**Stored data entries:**

>>>>

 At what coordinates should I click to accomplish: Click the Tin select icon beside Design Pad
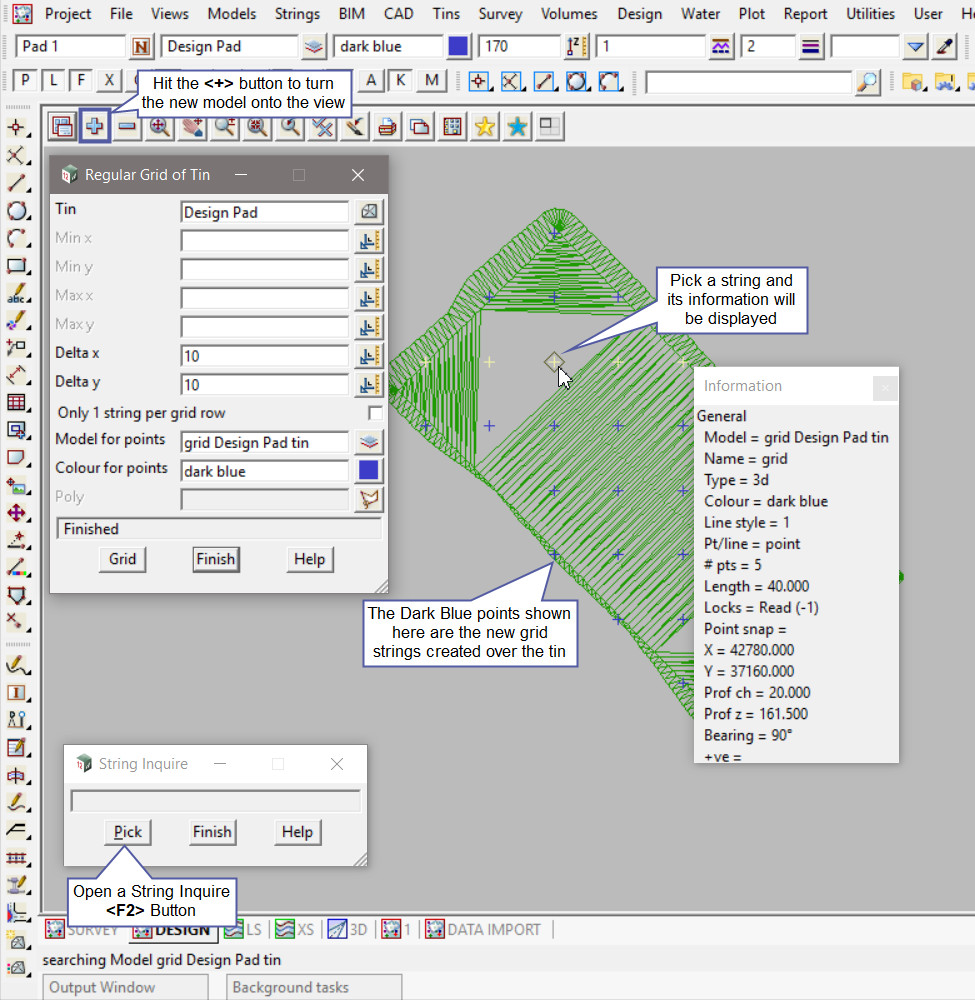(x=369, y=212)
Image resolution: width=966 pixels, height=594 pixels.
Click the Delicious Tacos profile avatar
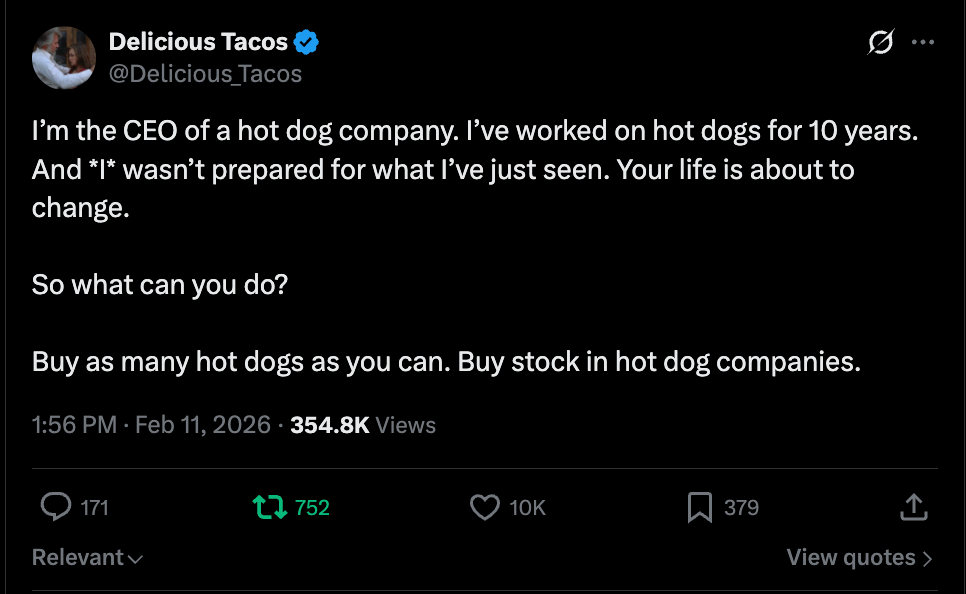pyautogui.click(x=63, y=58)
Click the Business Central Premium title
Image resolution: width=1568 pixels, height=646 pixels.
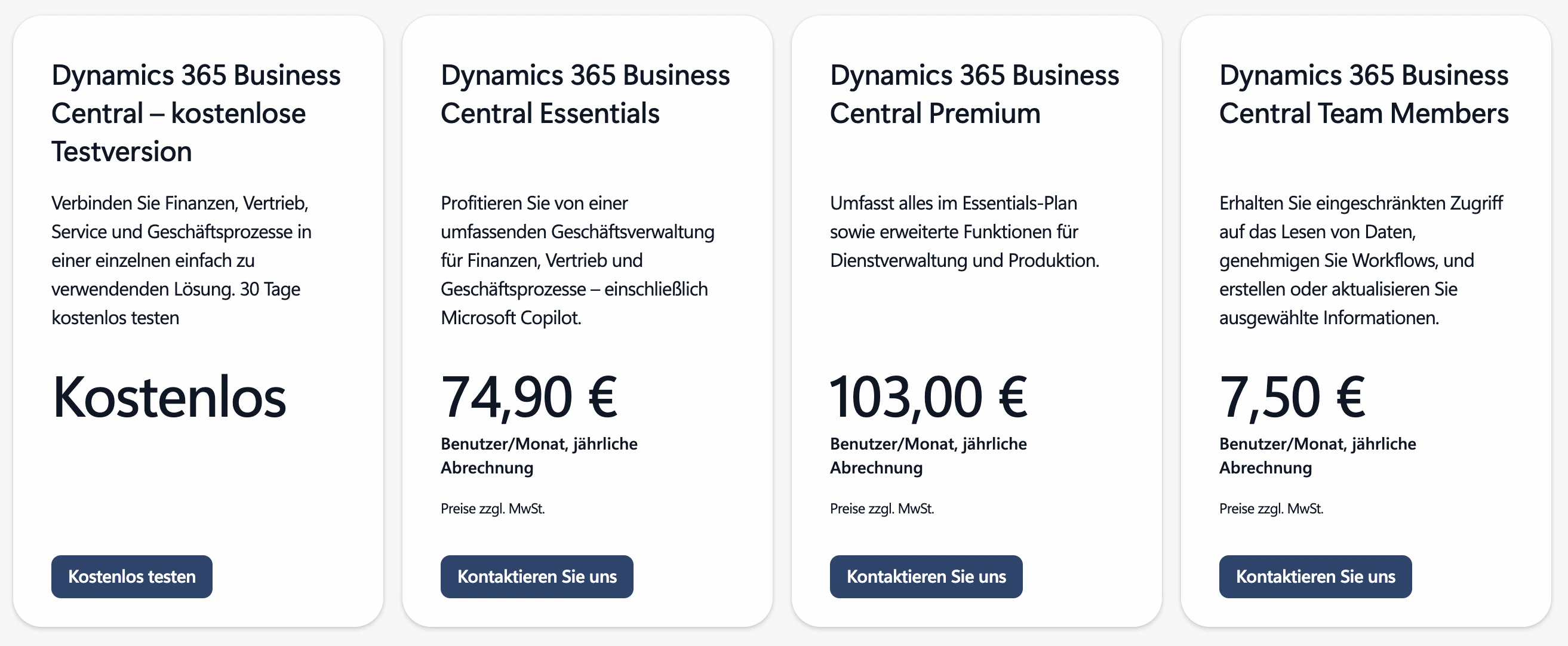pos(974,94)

<<<<

**WHAT IS REQUIRED:** A faithful copy of all the records is required, with the pictures left out.

**RESPONSE:**
 At what coordinates should I click to accomplish: Click the Tin select icon beside Design Pad
(x=369, y=212)
Image resolution: width=966 pixels, height=594 pixels.
Click the Delicious Tacos profile avatar
pyautogui.click(x=63, y=58)
Click the Business Central Premium title
Image resolution: width=1568 pixels, height=646 pixels.
pos(974,94)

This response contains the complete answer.